(Entries for locating text and elements)

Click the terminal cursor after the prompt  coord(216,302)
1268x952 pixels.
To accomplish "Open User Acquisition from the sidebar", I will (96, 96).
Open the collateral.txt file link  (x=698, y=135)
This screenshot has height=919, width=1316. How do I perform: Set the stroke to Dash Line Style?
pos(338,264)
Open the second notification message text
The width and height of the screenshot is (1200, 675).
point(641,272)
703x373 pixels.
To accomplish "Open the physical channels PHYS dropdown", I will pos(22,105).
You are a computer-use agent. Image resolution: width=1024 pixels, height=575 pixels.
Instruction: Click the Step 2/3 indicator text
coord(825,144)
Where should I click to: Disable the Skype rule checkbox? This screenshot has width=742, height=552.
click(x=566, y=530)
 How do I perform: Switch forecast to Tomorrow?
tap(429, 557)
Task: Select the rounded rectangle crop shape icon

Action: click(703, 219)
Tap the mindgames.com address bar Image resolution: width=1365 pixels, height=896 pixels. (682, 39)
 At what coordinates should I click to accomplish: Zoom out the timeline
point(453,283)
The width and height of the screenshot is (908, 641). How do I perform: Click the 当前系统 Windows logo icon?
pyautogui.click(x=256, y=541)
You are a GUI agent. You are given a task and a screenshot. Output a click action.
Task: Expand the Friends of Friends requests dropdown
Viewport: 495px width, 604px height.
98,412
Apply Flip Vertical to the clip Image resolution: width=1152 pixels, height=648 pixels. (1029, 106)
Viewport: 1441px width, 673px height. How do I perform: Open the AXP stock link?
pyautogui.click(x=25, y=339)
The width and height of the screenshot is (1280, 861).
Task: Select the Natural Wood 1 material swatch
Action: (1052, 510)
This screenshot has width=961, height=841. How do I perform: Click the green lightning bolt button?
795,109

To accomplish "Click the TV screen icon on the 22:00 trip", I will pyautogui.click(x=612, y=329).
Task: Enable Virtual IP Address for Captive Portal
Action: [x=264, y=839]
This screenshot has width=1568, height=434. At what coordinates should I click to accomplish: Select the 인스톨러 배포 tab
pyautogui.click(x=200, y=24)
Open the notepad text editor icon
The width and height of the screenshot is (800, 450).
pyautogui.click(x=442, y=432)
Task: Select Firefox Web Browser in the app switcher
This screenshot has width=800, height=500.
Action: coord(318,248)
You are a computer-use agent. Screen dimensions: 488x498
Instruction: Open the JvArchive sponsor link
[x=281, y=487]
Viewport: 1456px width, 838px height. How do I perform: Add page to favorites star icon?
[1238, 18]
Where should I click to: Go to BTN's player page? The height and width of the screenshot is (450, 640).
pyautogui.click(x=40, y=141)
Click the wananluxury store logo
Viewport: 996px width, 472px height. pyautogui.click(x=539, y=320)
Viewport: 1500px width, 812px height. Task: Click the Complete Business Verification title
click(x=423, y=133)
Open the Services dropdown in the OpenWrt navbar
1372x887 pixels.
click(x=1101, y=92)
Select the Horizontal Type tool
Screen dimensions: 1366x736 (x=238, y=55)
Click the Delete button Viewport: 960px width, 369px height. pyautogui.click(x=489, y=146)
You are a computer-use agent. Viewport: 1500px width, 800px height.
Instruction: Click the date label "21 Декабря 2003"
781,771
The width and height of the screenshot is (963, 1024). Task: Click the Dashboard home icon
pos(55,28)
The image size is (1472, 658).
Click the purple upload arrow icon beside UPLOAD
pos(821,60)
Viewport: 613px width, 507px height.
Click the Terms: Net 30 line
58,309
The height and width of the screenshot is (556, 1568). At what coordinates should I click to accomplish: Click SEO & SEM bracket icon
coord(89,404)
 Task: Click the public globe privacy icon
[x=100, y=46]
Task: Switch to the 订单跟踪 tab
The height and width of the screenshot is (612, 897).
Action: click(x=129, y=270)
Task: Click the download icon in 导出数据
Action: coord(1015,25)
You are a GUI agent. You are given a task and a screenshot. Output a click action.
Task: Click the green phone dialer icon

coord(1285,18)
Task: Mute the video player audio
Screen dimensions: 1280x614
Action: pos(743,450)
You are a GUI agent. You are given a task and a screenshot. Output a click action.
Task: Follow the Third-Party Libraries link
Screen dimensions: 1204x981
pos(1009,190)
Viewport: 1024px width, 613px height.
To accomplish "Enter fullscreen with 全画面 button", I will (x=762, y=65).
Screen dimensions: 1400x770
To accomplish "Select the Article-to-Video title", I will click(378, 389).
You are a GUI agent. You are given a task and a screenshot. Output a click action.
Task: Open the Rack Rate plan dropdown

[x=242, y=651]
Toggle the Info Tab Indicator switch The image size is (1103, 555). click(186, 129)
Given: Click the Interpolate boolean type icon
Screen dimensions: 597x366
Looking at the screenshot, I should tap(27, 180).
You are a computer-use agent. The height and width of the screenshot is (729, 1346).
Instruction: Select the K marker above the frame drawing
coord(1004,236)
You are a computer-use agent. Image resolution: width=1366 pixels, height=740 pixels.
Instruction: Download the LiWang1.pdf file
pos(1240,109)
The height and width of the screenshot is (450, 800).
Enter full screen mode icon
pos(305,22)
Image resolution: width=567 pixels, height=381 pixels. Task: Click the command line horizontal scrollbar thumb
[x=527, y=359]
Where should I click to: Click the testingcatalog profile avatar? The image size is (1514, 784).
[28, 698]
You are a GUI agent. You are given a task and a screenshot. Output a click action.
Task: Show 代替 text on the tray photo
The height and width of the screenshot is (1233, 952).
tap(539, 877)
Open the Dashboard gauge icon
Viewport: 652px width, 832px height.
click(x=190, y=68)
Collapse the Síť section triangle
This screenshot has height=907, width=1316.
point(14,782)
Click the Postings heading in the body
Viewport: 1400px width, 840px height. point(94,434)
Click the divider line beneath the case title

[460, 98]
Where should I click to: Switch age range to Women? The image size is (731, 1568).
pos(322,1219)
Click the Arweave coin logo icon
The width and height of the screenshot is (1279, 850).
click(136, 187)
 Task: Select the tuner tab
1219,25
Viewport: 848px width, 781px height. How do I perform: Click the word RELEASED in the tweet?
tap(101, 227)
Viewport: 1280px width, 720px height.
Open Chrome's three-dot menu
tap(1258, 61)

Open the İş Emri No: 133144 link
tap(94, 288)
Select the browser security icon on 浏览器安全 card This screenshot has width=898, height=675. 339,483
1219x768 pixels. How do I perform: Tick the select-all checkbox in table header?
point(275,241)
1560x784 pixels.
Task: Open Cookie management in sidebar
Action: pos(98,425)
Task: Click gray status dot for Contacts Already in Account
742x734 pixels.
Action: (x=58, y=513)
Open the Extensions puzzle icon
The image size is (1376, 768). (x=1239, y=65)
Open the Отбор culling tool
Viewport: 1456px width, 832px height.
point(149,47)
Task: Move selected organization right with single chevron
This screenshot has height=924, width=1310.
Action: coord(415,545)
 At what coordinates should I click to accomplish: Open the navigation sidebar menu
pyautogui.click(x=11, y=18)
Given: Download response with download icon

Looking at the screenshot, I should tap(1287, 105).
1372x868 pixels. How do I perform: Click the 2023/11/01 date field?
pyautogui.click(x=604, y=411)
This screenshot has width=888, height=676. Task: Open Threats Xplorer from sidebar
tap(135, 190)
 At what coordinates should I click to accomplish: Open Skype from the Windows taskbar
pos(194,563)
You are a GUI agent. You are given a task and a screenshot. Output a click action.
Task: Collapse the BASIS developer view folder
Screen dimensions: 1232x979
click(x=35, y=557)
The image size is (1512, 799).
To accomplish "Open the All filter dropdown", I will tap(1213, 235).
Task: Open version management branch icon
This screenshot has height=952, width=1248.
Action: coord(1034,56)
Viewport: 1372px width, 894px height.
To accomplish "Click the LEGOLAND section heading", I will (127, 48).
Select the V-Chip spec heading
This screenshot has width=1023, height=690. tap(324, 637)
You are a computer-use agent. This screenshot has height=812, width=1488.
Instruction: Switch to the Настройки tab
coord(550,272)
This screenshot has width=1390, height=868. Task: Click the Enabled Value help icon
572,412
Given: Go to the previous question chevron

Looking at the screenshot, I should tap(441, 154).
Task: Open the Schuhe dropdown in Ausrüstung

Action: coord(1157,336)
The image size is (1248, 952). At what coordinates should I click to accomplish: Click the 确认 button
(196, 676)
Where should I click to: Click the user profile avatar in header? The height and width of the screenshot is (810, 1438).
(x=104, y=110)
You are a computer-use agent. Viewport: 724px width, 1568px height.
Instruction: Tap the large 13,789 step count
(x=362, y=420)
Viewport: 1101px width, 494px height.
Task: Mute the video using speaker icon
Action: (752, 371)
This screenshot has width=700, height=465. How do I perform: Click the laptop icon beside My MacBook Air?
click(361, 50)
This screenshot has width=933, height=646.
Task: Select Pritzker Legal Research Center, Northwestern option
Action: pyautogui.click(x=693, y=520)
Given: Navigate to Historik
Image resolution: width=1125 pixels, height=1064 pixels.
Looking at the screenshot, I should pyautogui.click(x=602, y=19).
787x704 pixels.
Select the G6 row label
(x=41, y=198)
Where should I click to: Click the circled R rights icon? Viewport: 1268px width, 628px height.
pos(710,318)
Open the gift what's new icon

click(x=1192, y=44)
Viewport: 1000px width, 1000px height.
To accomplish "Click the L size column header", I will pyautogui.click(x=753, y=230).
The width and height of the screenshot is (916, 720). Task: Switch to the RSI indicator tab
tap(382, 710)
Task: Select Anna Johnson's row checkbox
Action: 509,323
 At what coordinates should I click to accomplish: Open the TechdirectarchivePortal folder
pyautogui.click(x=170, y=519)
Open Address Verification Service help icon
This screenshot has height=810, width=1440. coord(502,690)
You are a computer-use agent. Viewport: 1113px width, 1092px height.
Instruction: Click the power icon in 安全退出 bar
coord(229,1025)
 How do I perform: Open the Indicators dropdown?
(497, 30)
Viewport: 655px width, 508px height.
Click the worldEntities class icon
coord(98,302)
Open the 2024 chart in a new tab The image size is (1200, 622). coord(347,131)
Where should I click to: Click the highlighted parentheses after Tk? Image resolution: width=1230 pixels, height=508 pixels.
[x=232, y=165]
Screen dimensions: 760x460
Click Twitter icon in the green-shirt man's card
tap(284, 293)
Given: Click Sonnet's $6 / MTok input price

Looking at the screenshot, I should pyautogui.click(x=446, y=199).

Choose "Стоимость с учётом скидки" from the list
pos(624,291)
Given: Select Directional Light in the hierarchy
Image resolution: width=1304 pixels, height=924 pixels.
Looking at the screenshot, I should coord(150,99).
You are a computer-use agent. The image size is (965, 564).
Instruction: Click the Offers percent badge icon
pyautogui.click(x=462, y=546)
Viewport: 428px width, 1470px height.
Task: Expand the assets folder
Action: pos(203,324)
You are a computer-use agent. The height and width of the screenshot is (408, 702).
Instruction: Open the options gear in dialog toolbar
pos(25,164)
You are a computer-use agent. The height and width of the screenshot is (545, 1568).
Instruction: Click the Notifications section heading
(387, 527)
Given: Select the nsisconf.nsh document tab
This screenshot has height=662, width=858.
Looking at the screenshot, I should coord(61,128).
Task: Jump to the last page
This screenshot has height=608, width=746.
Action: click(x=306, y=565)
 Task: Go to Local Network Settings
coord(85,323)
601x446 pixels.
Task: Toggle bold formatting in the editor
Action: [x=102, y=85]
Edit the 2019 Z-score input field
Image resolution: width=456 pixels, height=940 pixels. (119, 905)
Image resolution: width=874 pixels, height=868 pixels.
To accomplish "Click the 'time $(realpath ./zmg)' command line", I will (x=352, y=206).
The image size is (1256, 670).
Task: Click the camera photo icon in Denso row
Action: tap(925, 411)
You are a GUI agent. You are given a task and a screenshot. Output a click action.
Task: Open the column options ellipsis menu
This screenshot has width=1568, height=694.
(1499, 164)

Task to complete.
Copy the entries again, starting at the line containing "The width and height of the screenshot is (916, 720)." and stopping after the line containing "pyautogui.click(x=170, y=519)". In that copy, substitute "MACD indicator tab" for "RSI indicator tab" and leave all else unchanged.

Exercise output.
The width and height of the screenshot is (916, 720). Task: Switch to the MACD indicator tab
tap(382, 710)
Task: Select Anna Johnson's row checkbox
Action: 509,323
 At what coordinates should I click to accomplish: Open the TechdirectarchivePortal folder
pyautogui.click(x=170, y=519)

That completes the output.